Uncertainty estimates can drive active learning (query most uncertain candidates) or feed into Bayesian optimization over composition space.

## Cross-validation

Formula-grouped splitting prevents same-composition leakage between folds.
`group_by` accepts `"formula"` (uses each system's directory name as the group
key — requires directories named by formula, e.g. `H2O/`, `CH4/`) or a list
of labels the same length as `systems`:

```python
from dpa_adapt import cross_validate, train_test_split, load_dataset

systems = load_dataset("/data/root", label_key="energy")

# Case 1: directory names are formulas (e.g. data/H2O/, data/CH4/)
train, valid, test = train_test_split(systems, group_by="formula", seed=42)

# Case 2: directory names are not formulas (e.g.
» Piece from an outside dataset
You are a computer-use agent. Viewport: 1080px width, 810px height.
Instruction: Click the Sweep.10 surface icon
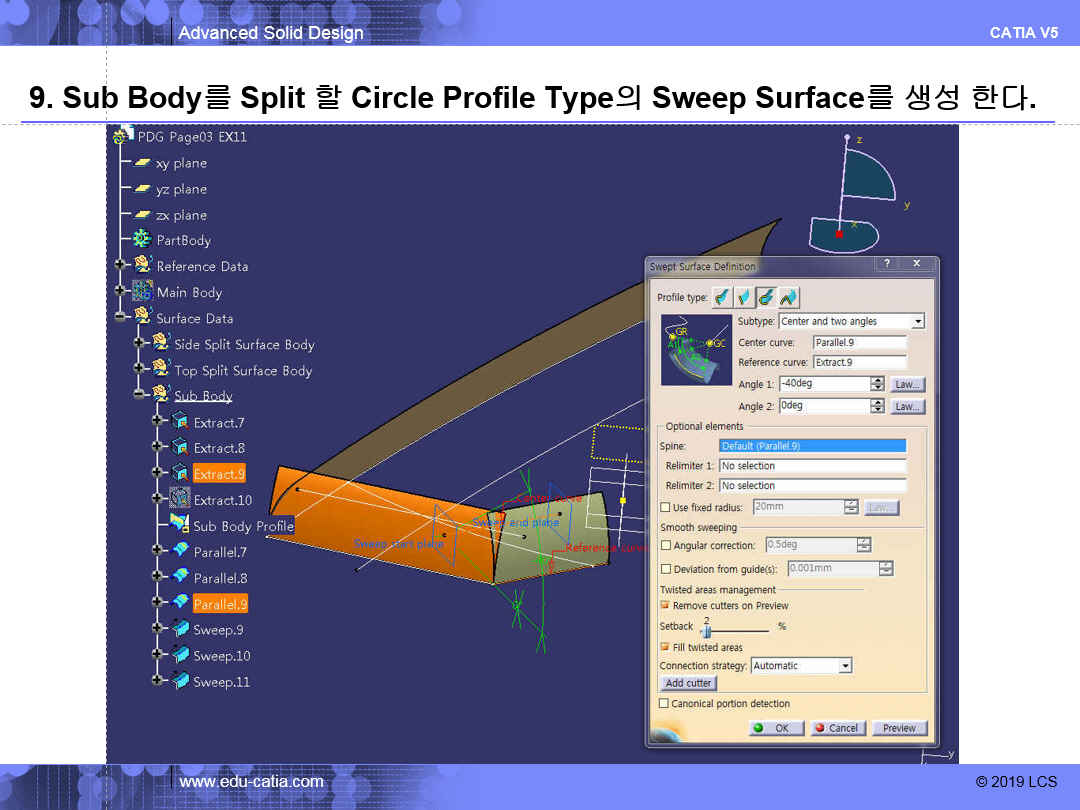click(x=180, y=655)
QM9's sys_0000, sys_0001, …)
formulas = ["H2O", "H2O", "CH4", "CH4", ...]  # one label per system
train, valid, test = train_test_split(systems, group_by=formulas, seed=42)

# Cross-validate (same group_by options apply)
result = cross_validate(model, systems, label_key="energy", cv=5, group_by=formulas)
# → {"aggregate": {"mae_mean": ..., "rmse_std": ...}, ...}
```

## Python API

```python
from dpa_adapt import (
    DPAFineTuner,  # fine-tune (strategies: frozen_sklearn, frozen_head, finetune, mft)
    DPAPredictor,  # inference from frozen bundles
    extract_descriptors,  # standalone descriptor extraction
    cross_validate,  # leak-proof cross-validation
    train_test_split,  # formula-grouped splitting
    convert,  # format-sniffing data conversion
    smiles_to_npy,  # CSV+SMILES → deepmd/npy
    check_data,  # data sanity checks
    attach_labels,  # inject label arrays
    load_dataset,  # label-filtered data loading
)
```

Standalone descriptor extraction:

```python
X = extract_descriptors(
    "/data/systems",
    pretrained="/path/to/DPA-3.1-3M.pt",
    pooling="mean+std",
)
# → np.ndarray (n_frames, feat_dim * 2)
```

## CLI

| Command                                                       | Description                                                         |
| ------------------------------------------------------------- | ------------------------------------------------------------------- |
| `dpa-adapt fit` / `dpaad fit`                                 | Fine-tune (`--strategy frozen_sklearn\|frozen_head\|finetune\|mft`) |
| `dpa-adapt predict` / `dpaad predict`                         | Predict with a frozen `.pth` bundle                                 |
| `dpa-adapt evaluate` / `dpaad evaluate`                       | Evaluate against stored labels                                      |
| `dpa-adapt extract-descriptors` / `dpaad extract-descriptors` | Extract pooled DPA descriptors to `.npy`                            |
| `dpa-adapt cv` / `dpaad cv`                                   | Cross-validate                                                      |
| `dpa-adapt data convert` / `dpaad data convert`               | Convert structure / CSV → `deepmd/npy`                              |
| `dpa-adapt data validate` / `dpaad data validate`             | Sanity-check `deepmd/npy` directories                               |
| `dpa-adapt data attach-labels` / `dpaad data attach-labels`   | Inject `.npy` label arrays                                          |

```bash
# Data conversion
# Structure file
dpa-adapt data convert --input POSCAR --output ./npy

# SMILES CSV: --property-col names the input target column and output label name.
dpaad data convert --input data.csv --output ./npy --fmt smiles \
    --property-col homo

# Fine-tune
dpa-adapt fit --train-data ./npy/train --pretrained DPA-3.1-3M \
    --strategy frozen_sklearn --predictor rf --target-key homo --output model.pth

# MFT
dpaad fit --train-data /data/qm9 --aux-data /data/spice2 \
    --pretrained /path/to/DPA-3.1-3M.pt --strategy mft --target-key homo

# Predict / evaluate
dpa-adapt predict --model model.pth --data ./npy/test --output pred.npy
dpa-adapt evaluate --model model.pth --data ./npy/test
```

`dpa-adapt --help` and `dpaad --help` do not load torch — all heavy imports are lazy.